Work to be completed: From the records below, copy out every line that contains the string "agent". Match case exactly.
#### Extracted records
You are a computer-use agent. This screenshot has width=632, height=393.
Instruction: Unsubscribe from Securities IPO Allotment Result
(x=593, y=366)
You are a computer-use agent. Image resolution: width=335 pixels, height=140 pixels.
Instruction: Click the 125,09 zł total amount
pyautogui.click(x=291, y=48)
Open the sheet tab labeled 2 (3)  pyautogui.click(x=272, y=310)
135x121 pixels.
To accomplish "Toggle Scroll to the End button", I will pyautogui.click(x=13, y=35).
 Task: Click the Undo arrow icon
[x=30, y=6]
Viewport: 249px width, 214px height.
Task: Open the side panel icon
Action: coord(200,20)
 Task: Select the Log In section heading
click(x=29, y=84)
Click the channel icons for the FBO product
########
Correct answer:
You are a computer-use agent. This screenshot has width=632, height=393.
You are a computer-use agent. Image resolution: width=335 pixels, height=140 pixels.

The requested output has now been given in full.